Life At The Frat House
Confession: I may be fourty years old but I am seventeen at heart.
Life at my house is that of four teenagers at this point. The
triplets and me. We are quite the crew when you encounter all of us.
It doesn't matter if we are at an art show, concert, out to dinner,
shopping or just hanging out on the deck at home. There is pushing,
joking, name calling, conversations about anatomy and occasionally
body emanations that really shouldn't be described on something as
sacred as the internet. My point? I'm too young to be this old and I
will fight my age to the bitter end. As I told Michelle recently "I
will color my hair until it retreats past the 38th parallel because I
am that vain."
People always ask what it was like and how did we handle raising
triplets. "We didn't know any other way. We never had one kid at a
time. We just had a litter." It was our first and only pregnancy, it
was natural, it was expensive, it is still expensive. We were in our
early 20s, not something I recommend, and we were just dumb enough to
think we could handle it. Now that they are older they have gotten
much easier to take care of but they are still my babies. I haven't
let them totally grow up because I don't want to totally grow up. I
still want to laugh at dumb things, make jokes with them and be
involved in what they think is funny. I have taught them to be
gentlemen, good citizens, excellent students, sarcastic, snarky and
capable of gently picking on someone (That went downhill, didn't
it?).
So if a momish wants to step into this life what can she expect? She
can expect four gentlemen at the start of the relationship. After
that...you are on your own. Defend yourself, don't let them see you
sweat, keep your head on a swivel and always, ALWAYS, exercise caution
when opening a closed bathroom door after it has recently been
vacated. Ignore the beer cap dining room table, it has a story. Loud
music is always necessary no matter the time or the genre of music.

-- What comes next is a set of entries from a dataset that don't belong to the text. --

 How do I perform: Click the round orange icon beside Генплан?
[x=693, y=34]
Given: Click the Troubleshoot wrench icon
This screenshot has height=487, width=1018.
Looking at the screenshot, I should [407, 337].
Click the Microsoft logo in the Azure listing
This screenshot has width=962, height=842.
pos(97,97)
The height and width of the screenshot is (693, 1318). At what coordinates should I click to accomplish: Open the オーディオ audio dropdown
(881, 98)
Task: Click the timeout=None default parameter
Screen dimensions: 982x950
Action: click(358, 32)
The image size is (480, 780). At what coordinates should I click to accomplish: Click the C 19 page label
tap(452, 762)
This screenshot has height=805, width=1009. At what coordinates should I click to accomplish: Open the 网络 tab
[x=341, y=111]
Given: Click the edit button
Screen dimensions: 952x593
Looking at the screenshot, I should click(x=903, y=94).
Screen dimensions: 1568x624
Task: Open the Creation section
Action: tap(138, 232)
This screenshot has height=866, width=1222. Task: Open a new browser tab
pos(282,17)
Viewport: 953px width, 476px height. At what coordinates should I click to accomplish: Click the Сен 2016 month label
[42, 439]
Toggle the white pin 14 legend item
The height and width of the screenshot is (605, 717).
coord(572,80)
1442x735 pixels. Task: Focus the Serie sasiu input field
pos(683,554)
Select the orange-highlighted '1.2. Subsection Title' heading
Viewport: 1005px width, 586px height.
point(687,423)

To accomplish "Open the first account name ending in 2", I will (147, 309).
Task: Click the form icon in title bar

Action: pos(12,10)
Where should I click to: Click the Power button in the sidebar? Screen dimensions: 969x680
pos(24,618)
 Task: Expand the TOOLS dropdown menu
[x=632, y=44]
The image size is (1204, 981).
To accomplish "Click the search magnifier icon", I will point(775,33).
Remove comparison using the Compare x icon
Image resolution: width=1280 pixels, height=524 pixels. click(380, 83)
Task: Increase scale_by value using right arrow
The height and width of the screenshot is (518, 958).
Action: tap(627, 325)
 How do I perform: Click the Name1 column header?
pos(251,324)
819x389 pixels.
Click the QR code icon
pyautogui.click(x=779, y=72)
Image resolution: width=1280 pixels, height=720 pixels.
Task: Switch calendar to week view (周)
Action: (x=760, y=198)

Tennis shoes will always be in the living room but the rest of the
house is immaculate. Teenage boys occupy a lot of furniture space so
sitting in the kitchen is not just practical it is a little romantic.
Napkins are optional because pantlegs and the pug are acceptable for
hand wiping. Teenagers are awesome designated drivers. Yes, that
smell is coming from their laundry basket and they will eventually
notice it. Finally, they will lift heavy objects for you, fetch you a
drink and make you feel welcome...or they'll pay for it later.